BEGIN Data for the task

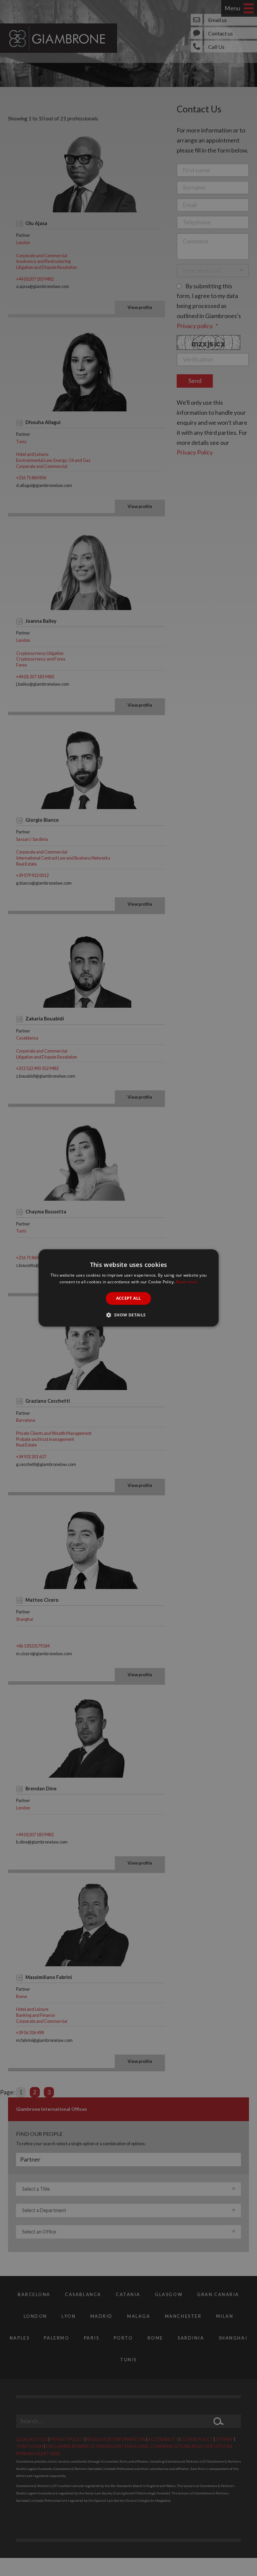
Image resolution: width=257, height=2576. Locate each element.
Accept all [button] (128, 1298)
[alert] (128, 1288)
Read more (186, 1282)
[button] (128, 1315)
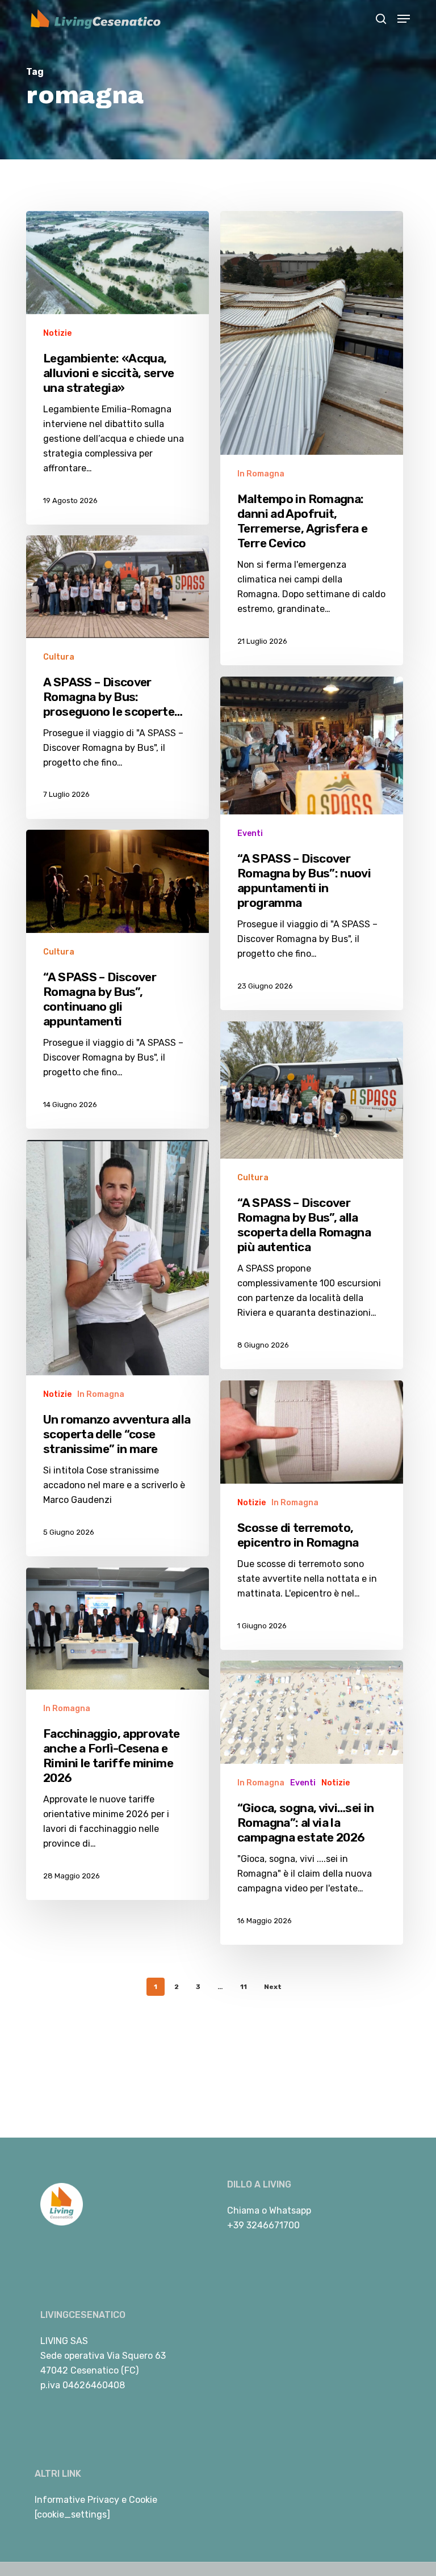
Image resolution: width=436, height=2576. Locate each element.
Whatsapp (290, 2210)
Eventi (250, 833)
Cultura (58, 657)
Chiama (243, 2210)
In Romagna (260, 474)
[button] (403, 18)
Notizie (57, 333)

END Data for the task

» What you will do: Print the data once more without any change, skipping each picture.

» Answer:
Image resolution: width=257, height=2576. Locate each element.
Accept all [button] (128, 1298)
[alert] (128, 1288)
Read more (186, 1282)
[button] (128, 1315)
Image resolution: width=436, height=2576. Locate each element.
Whatsapp (290, 2210)
Eventi (250, 833)
Cultura (58, 657)
Chiama (243, 2210)
In Romagna (260, 474)
[button] (403, 18)
Notizie (57, 333)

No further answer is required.